* [Problem statement] Each line of the data below holding the word "link" must be copied.

Items from a dataset:

• • •

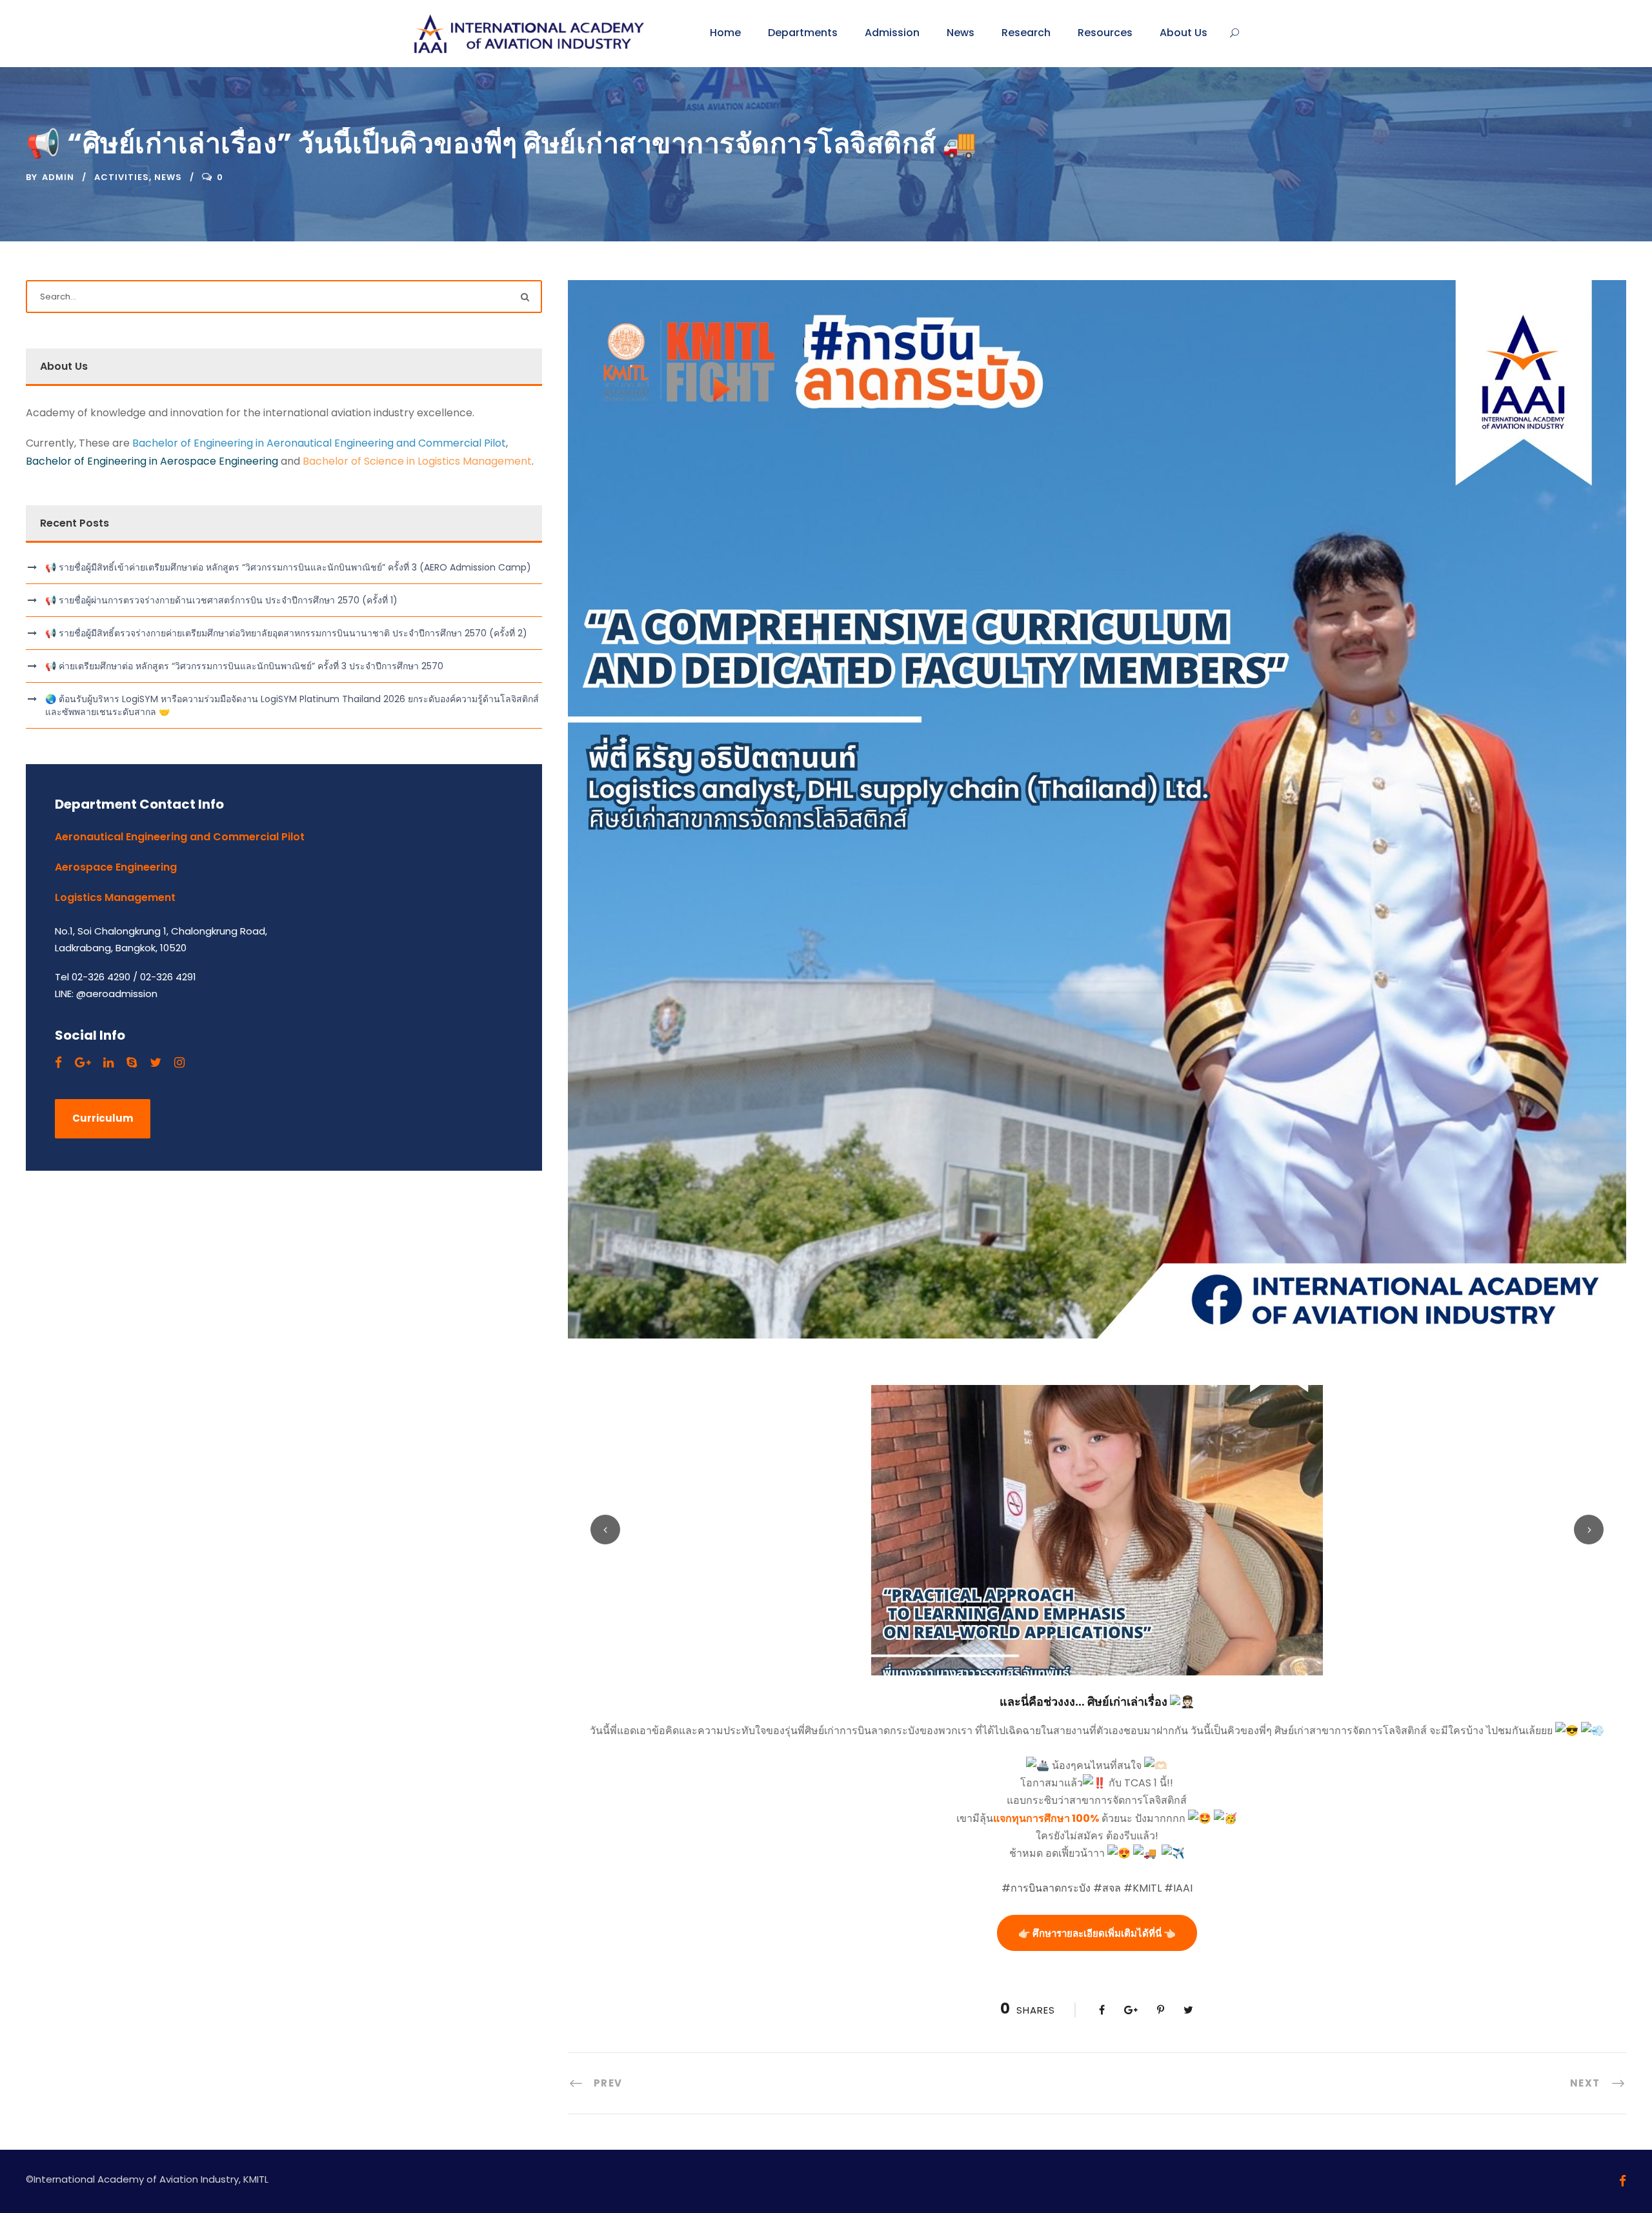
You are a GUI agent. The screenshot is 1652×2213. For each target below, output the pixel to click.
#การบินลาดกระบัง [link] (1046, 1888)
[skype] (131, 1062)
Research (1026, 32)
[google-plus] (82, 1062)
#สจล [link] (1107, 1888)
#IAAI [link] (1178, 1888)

• • •

* [Finished exercise]
#การบินลาดกระบัง [link] (1046, 1888)
#สจล [link] (1107, 1888)
#IAAI [link] (1178, 1888)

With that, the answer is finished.